Rutgers New Jersey Medical School.
West Orange, New Jersey, United States
To measure discharge outcomes, length of stay (LOS), and functional (GG) scores for patients admitted to acute inpatient rehabilitation facility (IRF) during the COVID-19 pandemic and to compare these parameters between a COVID-19 cohort (stratified by COVID-19 status) and the first quarter of 2020 (Q1).
Systematic retrospective chart review of consecutive patients admitted to IRF from 4/1-5/9/2020 (COVID-19 cohort, n=364) and compared with data from 1/2-2/19/2020 (Q1-Control, n=740).
Demographic information revealed differences in the COVID-19 cohort, of being younger (p=0.009), male (p=0.041), and Asian and Black (p=0.012). There were no differences between the COVID-19/+ versus COVID-19/- patients. LOS was significantly longer in the COVID-19 cohort compared to Q1 (p< 0.0001), and not affected by COVID-19 status (COVID-19/+, p=0.005, COVID-19/-, p< 0.00001). There were no significant differences among the discharge outcomes (home, acute care transfer, longer term care facility) during the two timeframes, including when stratified for COVID-19 status. GG scores including eating, toileting, dressing, sit-to-stand, and sit-to-lying during the COVID-19 timeframe had consistently lower baseline (admission) scores (p=0.001, < 0.0001, 0.002, < 0.001, < 0.001 respectively), but the groups' functionality equalized by time of discharge (p=0.11, 0.065, 0.246, 0.225, 0.185).

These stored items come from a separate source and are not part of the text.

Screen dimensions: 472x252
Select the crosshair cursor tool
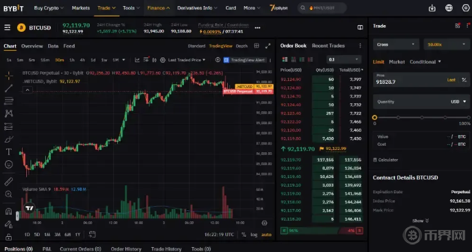9,76
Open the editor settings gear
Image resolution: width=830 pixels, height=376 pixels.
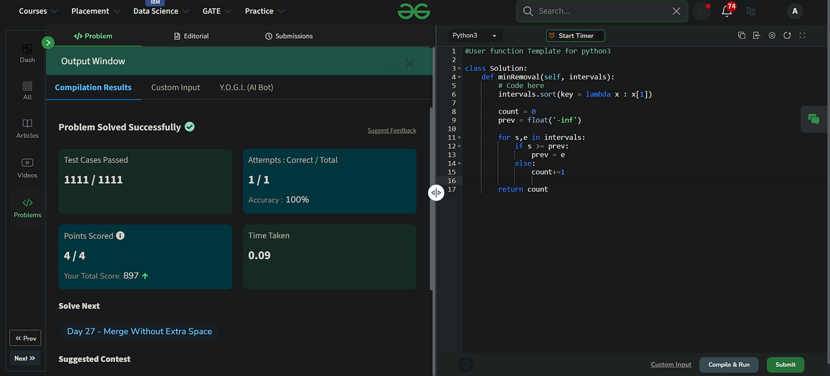pos(771,35)
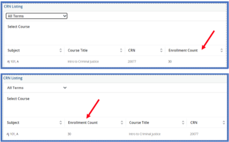Select the CRN Listing title of the upper panel
The image size is (229, 142).
pos(13,6)

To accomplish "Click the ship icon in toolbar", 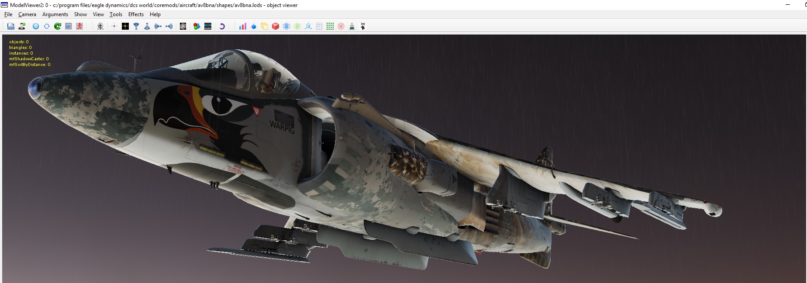I will pyautogui.click(x=352, y=26).
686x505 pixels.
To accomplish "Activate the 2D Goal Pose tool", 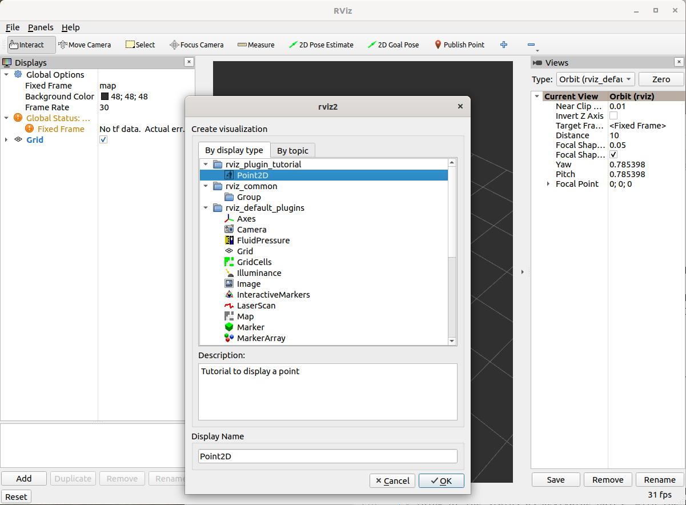I will pyautogui.click(x=393, y=45).
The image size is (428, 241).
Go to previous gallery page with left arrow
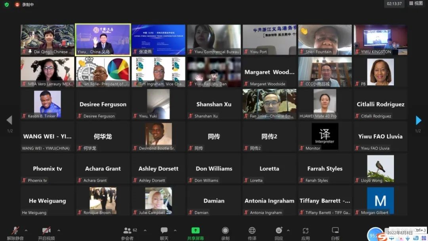point(9,120)
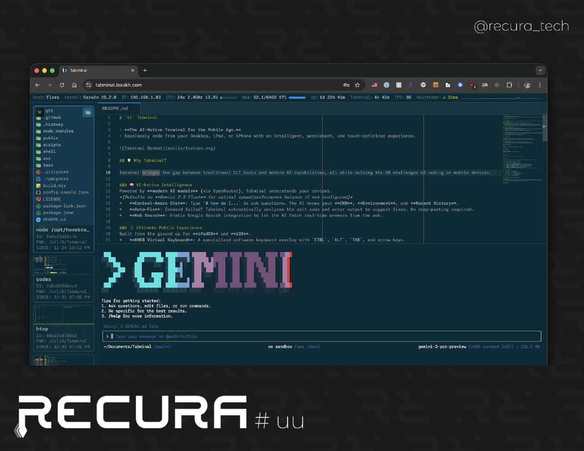
Task: Expand the scripts folder
Action: point(52,145)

Despite patients entering the IRF with lesser functional capability (GG scores), and with a slightly longer LOS, COVID-19 cohort patients were discharged home at the same rate and at comparable levels of function to Q1 patients, regardless of COVID-19 status. These data indicate the benefits of IRF for the functional residual deficits seen during the COVID-19 pandemic timeframe.